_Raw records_
** Start **

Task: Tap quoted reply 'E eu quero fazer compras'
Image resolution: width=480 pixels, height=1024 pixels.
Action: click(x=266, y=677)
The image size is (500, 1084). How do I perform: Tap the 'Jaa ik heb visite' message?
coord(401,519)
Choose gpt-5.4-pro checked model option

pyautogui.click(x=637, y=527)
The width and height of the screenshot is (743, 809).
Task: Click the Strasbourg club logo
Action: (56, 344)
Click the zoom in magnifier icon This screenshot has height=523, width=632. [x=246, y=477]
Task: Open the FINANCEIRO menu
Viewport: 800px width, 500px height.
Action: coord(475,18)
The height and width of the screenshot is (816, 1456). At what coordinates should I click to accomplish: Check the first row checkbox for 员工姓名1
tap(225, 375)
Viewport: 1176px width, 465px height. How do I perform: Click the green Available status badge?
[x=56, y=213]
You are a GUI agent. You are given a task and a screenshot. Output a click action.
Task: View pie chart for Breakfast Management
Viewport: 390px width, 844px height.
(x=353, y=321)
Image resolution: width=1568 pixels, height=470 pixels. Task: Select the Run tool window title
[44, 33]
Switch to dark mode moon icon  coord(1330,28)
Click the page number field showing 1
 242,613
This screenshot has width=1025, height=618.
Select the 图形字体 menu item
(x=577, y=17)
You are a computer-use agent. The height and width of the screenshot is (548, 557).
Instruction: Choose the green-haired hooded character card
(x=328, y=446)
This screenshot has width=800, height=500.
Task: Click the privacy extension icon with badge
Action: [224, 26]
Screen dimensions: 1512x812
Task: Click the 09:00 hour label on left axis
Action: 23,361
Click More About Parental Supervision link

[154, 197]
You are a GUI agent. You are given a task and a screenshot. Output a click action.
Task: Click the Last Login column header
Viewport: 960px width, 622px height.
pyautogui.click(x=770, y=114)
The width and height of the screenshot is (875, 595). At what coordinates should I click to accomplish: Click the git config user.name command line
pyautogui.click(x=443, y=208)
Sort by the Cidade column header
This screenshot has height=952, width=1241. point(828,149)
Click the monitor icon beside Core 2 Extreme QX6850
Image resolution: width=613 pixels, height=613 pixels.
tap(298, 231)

** End **

_REQUIRED TASK_
Copy the rows above word for word, from the line containing "Choose gpt-5.4-pro checked model option" through the line containing "(x=577, y=17)", including both of those lines.

_ANSWER BELOW_
Choose gpt-5.4-pro checked model option

pyautogui.click(x=637, y=527)
The width and height of the screenshot is (743, 809).
Task: Click the Strasbourg club logo
Action: (56, 344)
Click the zoom in magnifier icon This screenshot has height=523, width=632. [x=246, y=477]
Task: Open the FINANCEIRO menu
Viewport: 800px width, 500px height.
Action: coord(475,18)
The height and width of the screenshot is (816, 1456). At what coordinates should I click to accomplish: Check the first row checkbox for 员工姓名1
tap(225, 375)
Viewport: 1176px width, 465px height. How do I perform: Click the green Available status badge?
[x=56, y=213]
You are a GUI agent. You are given a task and a screenshot. Output a click action.
Task: View pie chart for Breakfast Management
Viewport: 390px width, 844px height.
(x=353, y=321)
Image resolution: width=1568 pixels, height=470 pixels. Task: Select the Run tool window title
[44, 33]
Switch to dark mode moon icon  coord(1330,28)
Click the page number field showing 1
 242,613
This screenshot has width=1025, height=618.
Select the 图形字体 menu item
(x=577, y=17)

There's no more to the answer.